In quake-struck Nepal, traffickers offer to buy children for $500 each

Nepalese children affected by the earthquake gather inside a makeshift shelter in Bhaktapur, Nepal. Aid workers have warned that children are at risk from sex traffickers.Reuters

In a village in earthquake-struck Nepal, human traffickers are offering to pay as cheap as $500 per child in a bid to take advantage of the disaster that has befallen villagers.

This sordid activity was uncovered by a team of four young people from two churches in Southern California who visited the Gorkha district village of Armi, a six-hour drive from the capital Kathmandu of Nepal, to extend assistance. They turned out to be the only responders to arrive in the area.

"When the earthquake struck, 36 people were killed and every single home was levelled," said Sam Ellis, a youth minister at Church by the Sea in Laguna Beach. With him on the relief mission was Ryah Arthur, who also comes from the same church, as well as Tali Constantz and John Fredricks from Saddleback Church.

More than 8,000 people were killed by the 7.8-magnitude earthquake and its aftershocks that hit Nepal last April. Another earthquake struck the country on May 12.

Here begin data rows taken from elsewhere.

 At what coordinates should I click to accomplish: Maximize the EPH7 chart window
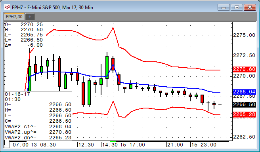237,8
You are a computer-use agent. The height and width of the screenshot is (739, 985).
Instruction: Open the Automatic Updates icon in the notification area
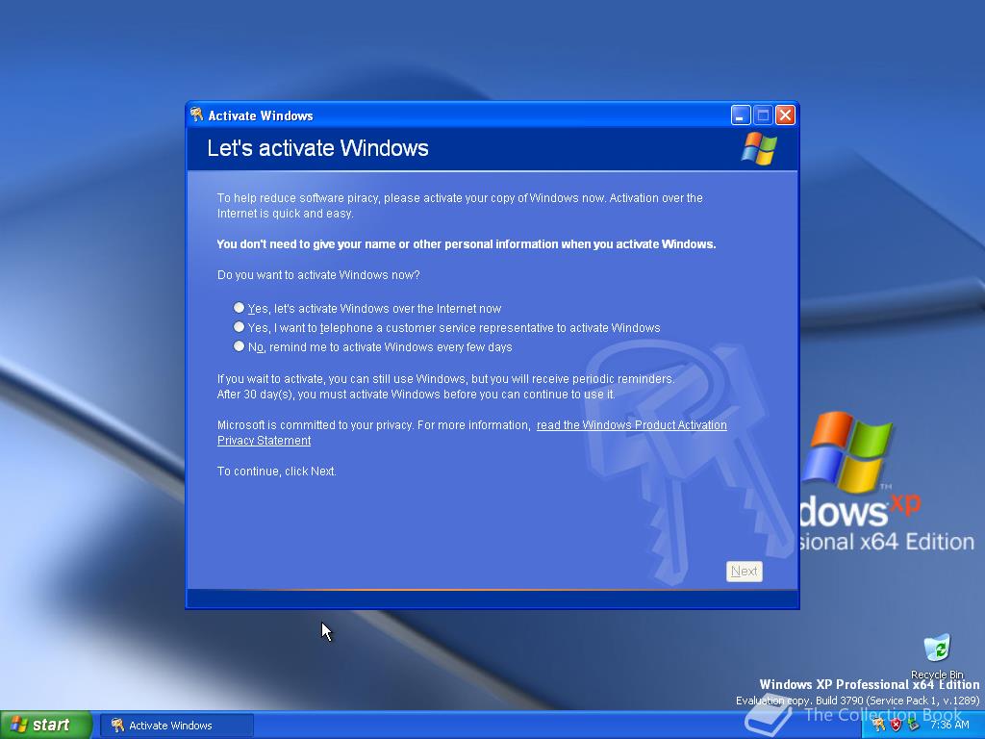tap(913, 725)
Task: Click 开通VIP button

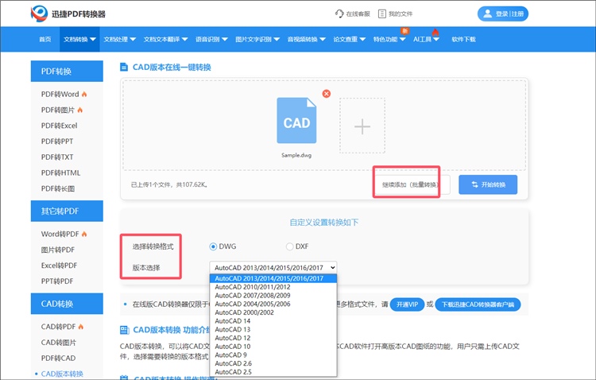Action: (x=406, y=304)

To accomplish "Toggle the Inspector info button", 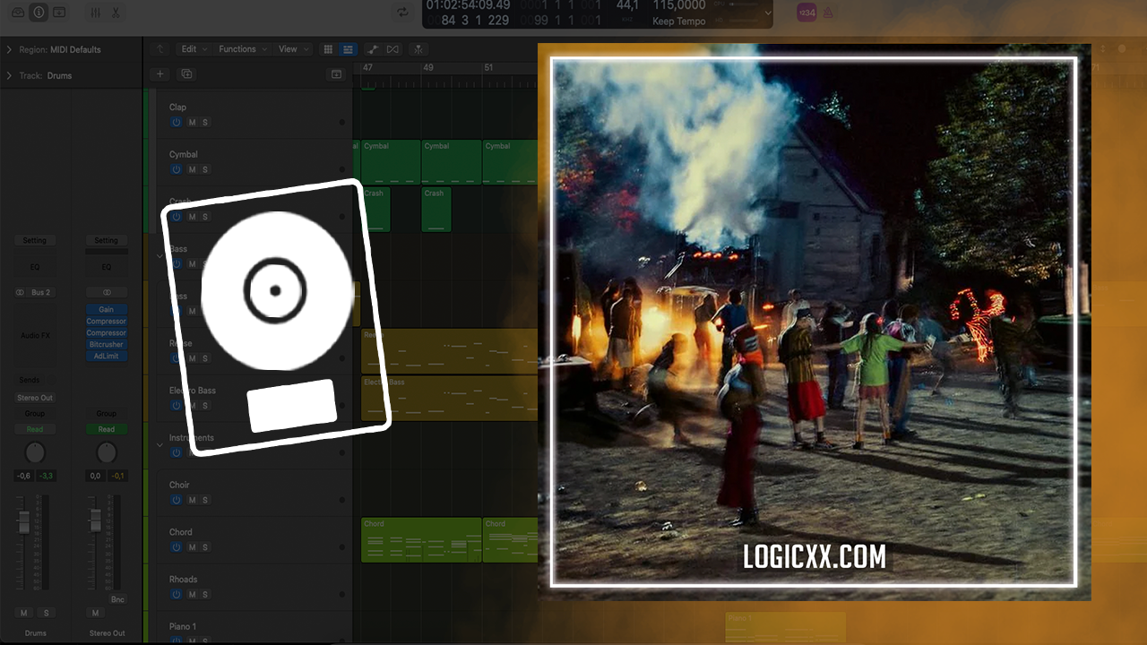I will coord(39,13).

Ellis' team went to Armi to help the villagers rebuild their houses and their lives, Godreports wrote on Tuesday. They visited people, offered first aid, prayed with them, and presented Gospel.

Two months ago, a church started in the village, which is predominantly Hindu for centuries. The church is now composed of 12 people.

But as the people of Nepal try to rebuild their lives, traffickers have taken advantage of people's misery to boost their illicit trade.

"School is not in session now and traffickers are coming around, offering $500 per child, saying they will find work for the children," Ellis said.

An NGO involved in the fight against human trafficking, KI Nepal, has assigned lookouts at the border to rescue trafficked children.

The United Nations and local NGOs estimate that 12,000 to 15,000 girls a year are trafficked from Nepal, some taken overseas to South Korea and even South Africa.

Most end up in Indian brothels where they work in appalling conditions, The Guardian reported last month.

"This is the time when the brokers go in the name of relief to kidnap or lure women. We are distributing assistance to make people aware that someone might come to lure them," said Sunita Danuwar, director of Shakti Samuha, an NGO in Kathmandu. "We are getting reports of [individuals] pretending to go for rescuing and looking at people."

Despite the tragedy that struck Armi villagers, Ellis said he witnessed miracles and Hindu families receiving Christ.

"Many people came up to me asking for prayer. They are open to Jesus," he said.

He also described the village people as industrious and persevering who still keep on fighting on after losing their houses and the people they love.

"They are strong people, who work all day, starting at 5 a.m., working in their fields," Sam noted. All the roofs of their houses fell in. They are very stressed because they have so much more work, to rebuild and tend their fields," he said.

Ellis said there is still so much to do for those affected by the earthquake. "There is no place on earth like this place and people. As the only responders here, we feel that the world must continue to respond. There is so much still to do. We must."